Current Challenges with AI
Host Mooney asked Simon to discuss some of the challenges AI is presenting, mentioning the writers’ strike in Hollywood, where negotiators are seeking to ensure that AI won’t replace humans writing TV and movie shows.
Simon agreed that many individuals have concerns, grouping these issues as leading to fewer jobs, empowering bad actors, and causing human learning and creative skills to decline.
Simon agreed that as AI matures, jobs will be lost. When trucks become fully autonomous, up to 3.5 million truck drivers will no longer be needed and will need to seek another job. The same holds true for the one million Uber drivers in the U.S., who will be replaced by self-driving taxi cabs.
Simon cited a study by Oxford Economics in 2019, which predicted that 20 million manufacturing jobs will be displaced by robots, with 14 million of these jobs being lost in China alone.
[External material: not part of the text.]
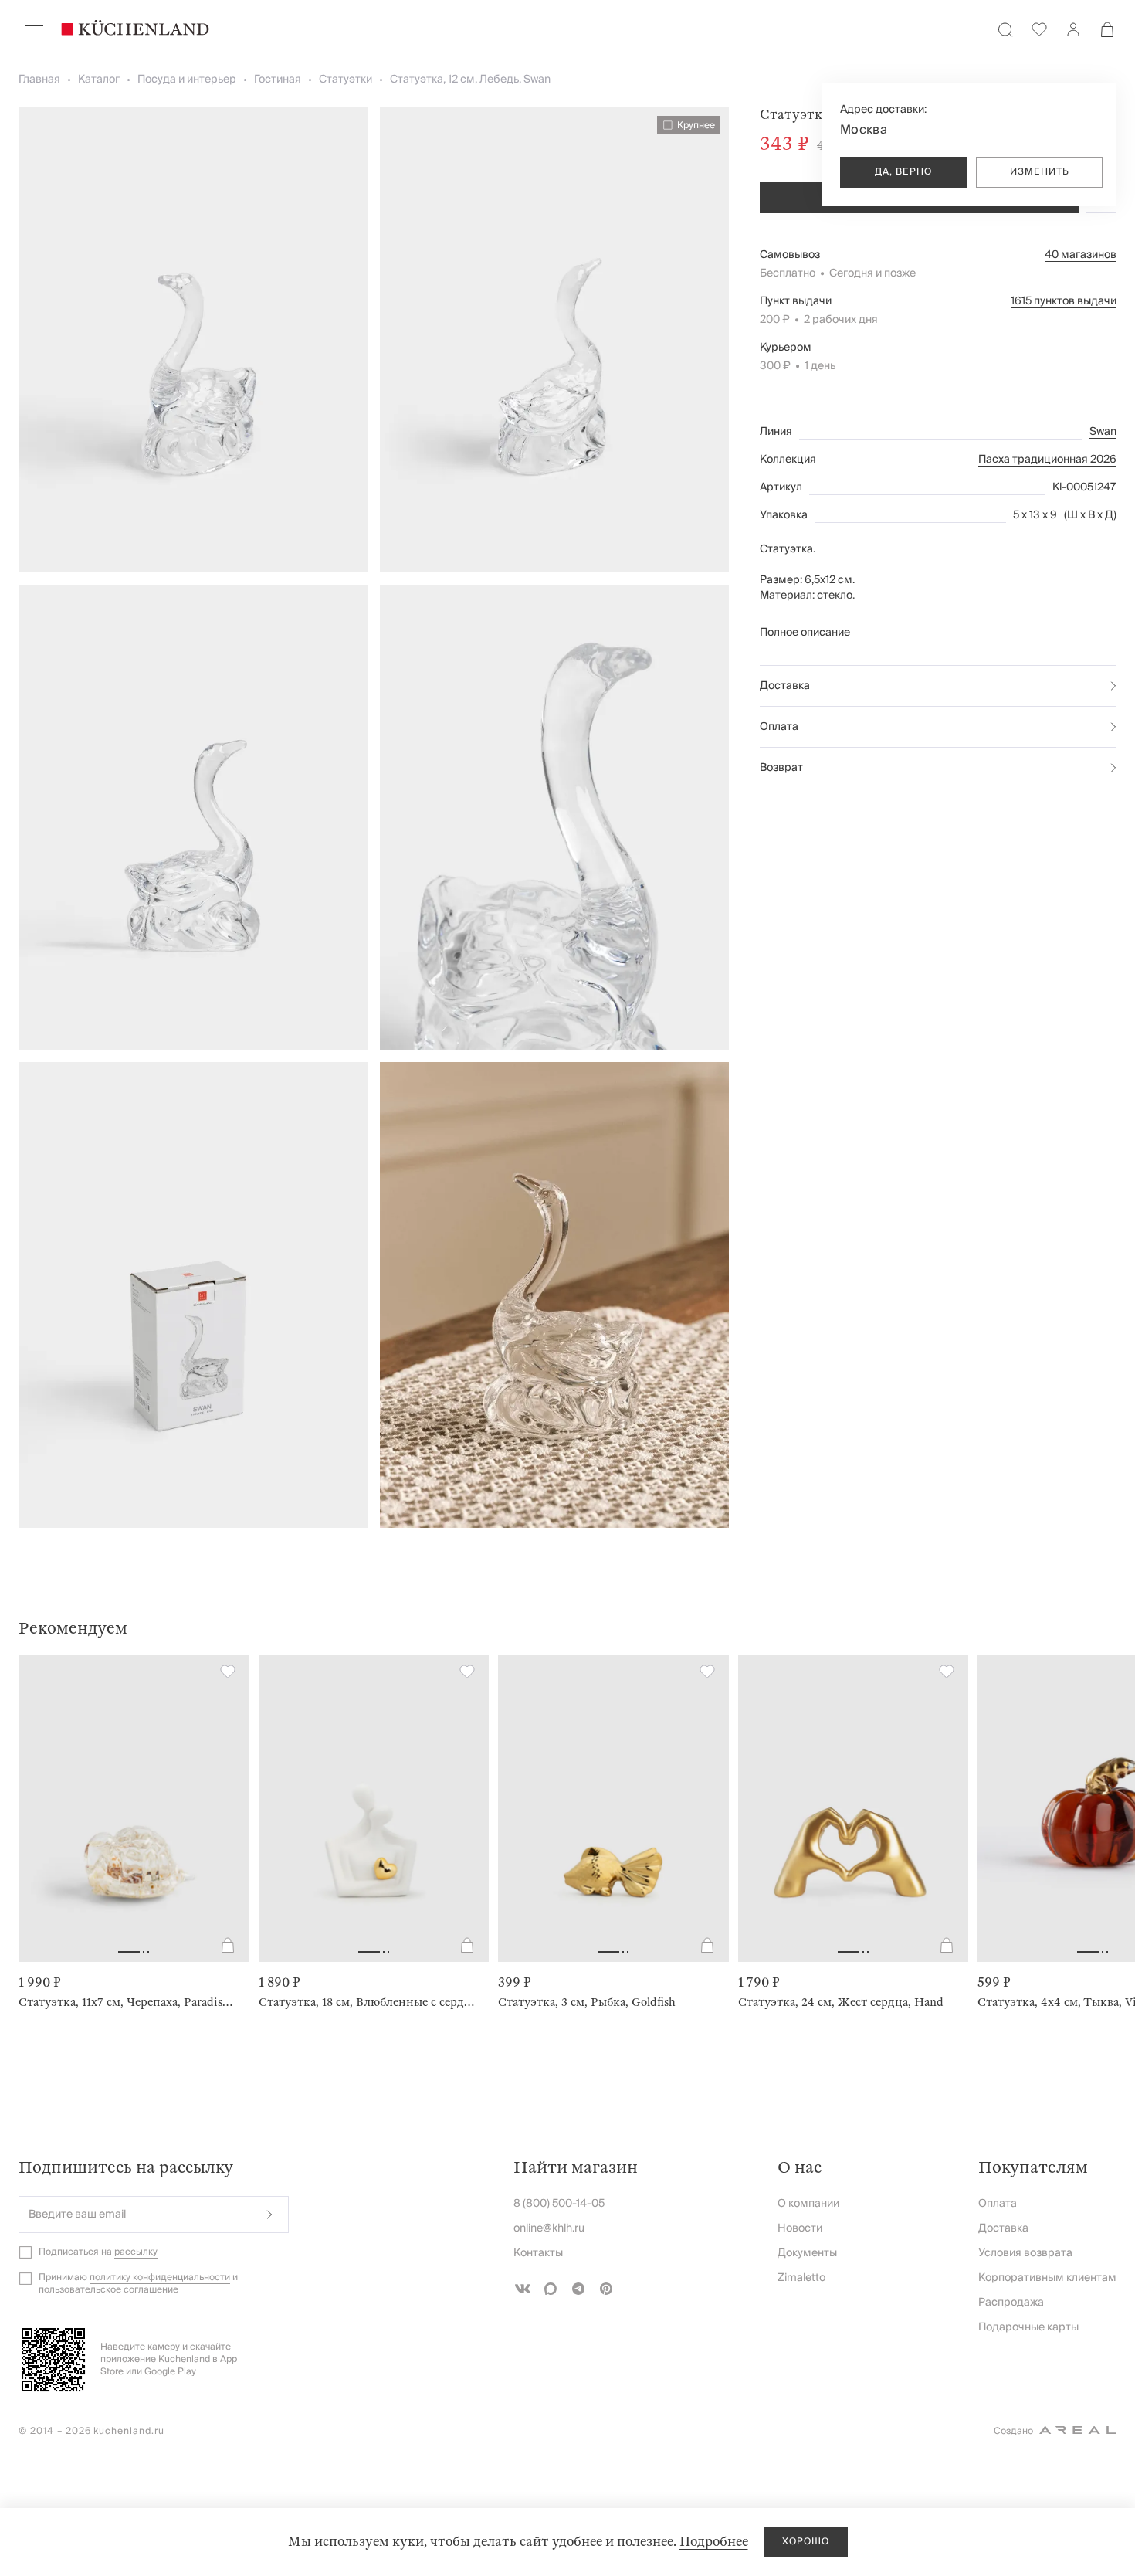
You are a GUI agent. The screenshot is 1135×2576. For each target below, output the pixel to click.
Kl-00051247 (1084, 487)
Now, with the advent of generative AI, these predictions have grown. A recent Forbes article covered a study by Goldman Sachs, which predicted that 300 million jobs will be lost or degraded by AI. As an example, IBM CEO Arvin Krishna went on the record with Bloomberg, saying that he sees 7,800 jobs at his company being replaced by AI and automation in the next five years.
Simon said that he predicts that governments may give residents a universal basic income to keep the economy going. That’s because robots don’t spend money.
How Individuals Can Prepare for a Future of AI
Mooney asked Simon for closing thoughts on how businesses and workers can prepare for a future dominated by AI.
Simon said that each and every person should prepare to live and work in an era of AI and that major shifts would be occurring over the next three decades.
“The future will not be a status quo. It will not be business as usual. Whatever formula of success that worked in the last three decades may not necessarily be applicable in the next thirty years,” said Simon. “It is imperative for us to be watchful and thoughtful about developments in AI, robotics and automation in order to properly navigate the future.”
Simon concluded by sharing a quote from his book AI Hacked 2. “Throughout the history of mankind. Success favored the ones who were ahead of their time. The thought leaders, the visionaries, the pioneers, the explorers, the founders, the inventors, the originals, the prime movers, the change agents, the early adopters. They had the unique ability to reimagine the future.”